Bug 5471

Summary: offline CPU burns more power than idle CPU
Product: ACPI Reporter: Shaohua (shaohua.li)
Component: Power-ProcessorAssignee: Shaohua (shaohua.li)
Status: CLOSED PATCH_ALREADY_AVAILABLE    
Severity: blocking CC: a.p.zijlstra, aagaande, abhirana, acpi-bugzilla, alan, holger, hpa, lenb, mozilla_bugs, rui.zhang, trenn, venki
Priority: P2    
Hardware: i386   
OS: Linux   
Kernel Version: 2.6.32 Subsystem:
Regression: No Bisected commit-id:
Attachments: patch vs 2.6.36.y
patch vs 2.6.36.y
patch vs 2.6.35.y
patch vs 2.6.32.y

Description Shaohua 2005-10-19 22:51:59 UTC
In HT or multi-core system, suppose one sibiling is hot removed and the other 
sibiling is still running. If the two cores/sibilings share C-state/P-state 
logic (it requires specific coordination), it's possible the online 
sibiling/core can't go to deeper C-state/P-state because its sibiling is 
offline.
Comment 1 Len Brown 2005-10-27 18:22:32 UTC
For HW coordinated C-states:

The CPU that was taken logically off-line must
enter the deepest power saving C-state.  Currently
it executes the HALT instruction, which will prevent
the entire package from going deeper than C1 --
even if the awake peer in the package requests it.

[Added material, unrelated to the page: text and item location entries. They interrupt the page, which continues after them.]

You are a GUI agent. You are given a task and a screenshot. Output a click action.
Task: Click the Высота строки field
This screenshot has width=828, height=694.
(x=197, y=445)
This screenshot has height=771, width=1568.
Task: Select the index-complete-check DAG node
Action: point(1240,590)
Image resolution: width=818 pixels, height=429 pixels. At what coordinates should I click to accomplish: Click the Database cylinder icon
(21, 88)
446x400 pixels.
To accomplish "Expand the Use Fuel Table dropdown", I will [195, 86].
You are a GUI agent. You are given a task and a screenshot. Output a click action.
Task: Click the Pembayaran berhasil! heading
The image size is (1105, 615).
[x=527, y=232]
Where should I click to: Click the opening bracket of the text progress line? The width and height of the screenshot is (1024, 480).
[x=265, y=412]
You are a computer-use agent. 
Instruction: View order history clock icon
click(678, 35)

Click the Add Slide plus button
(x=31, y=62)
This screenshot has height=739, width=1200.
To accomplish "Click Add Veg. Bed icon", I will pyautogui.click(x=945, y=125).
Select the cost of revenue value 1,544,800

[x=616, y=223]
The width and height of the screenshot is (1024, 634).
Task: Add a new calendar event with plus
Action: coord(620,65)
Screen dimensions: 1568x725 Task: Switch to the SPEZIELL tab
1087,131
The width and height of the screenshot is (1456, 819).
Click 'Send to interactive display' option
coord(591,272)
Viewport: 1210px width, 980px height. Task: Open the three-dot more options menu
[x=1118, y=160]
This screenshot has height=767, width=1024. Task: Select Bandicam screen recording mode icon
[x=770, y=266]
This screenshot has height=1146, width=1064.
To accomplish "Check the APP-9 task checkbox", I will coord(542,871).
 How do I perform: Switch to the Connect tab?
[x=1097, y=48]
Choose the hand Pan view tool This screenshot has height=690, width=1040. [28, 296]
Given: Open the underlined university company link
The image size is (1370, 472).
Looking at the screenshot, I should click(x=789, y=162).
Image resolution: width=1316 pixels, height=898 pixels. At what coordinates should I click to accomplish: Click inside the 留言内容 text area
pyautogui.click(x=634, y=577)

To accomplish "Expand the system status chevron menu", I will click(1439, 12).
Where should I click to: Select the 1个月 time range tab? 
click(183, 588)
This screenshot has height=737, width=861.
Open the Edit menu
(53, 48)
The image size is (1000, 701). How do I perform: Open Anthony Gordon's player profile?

Note, we don't have SW coordinated C-states on any systems today.
The P-state issues will be tracked outside this bug report.
Comment 2 Nick Craig-Wood 2007-04-10 09:19:21 UTC
This problem manifests itself on my laptop (T7200 processor, dual 2 GHz core2)
in the following way.  When a cpu is hot unplugged the power usage goes up by
200 mA (14%) rather than go down.  So paradoxically for maximum battery life it
is best to keep both CPUs in the core2 package running.
Comment 3 Alan 2009-03-24 07:56:45 UTC
Closing old stale bugs. If this is still a problem please re-open
Comment 4 Len Brown 2009-03-24 14:03:45 UTC
re-opened
Comment 5 Abhishek J 2010-01-21 03:01:37 UTC
I can attest this happening with i7 920 processor 

With the watts-up-pro wattmeter. on Evga x58 SLI-758 board with C6 state enabled and HT disabled.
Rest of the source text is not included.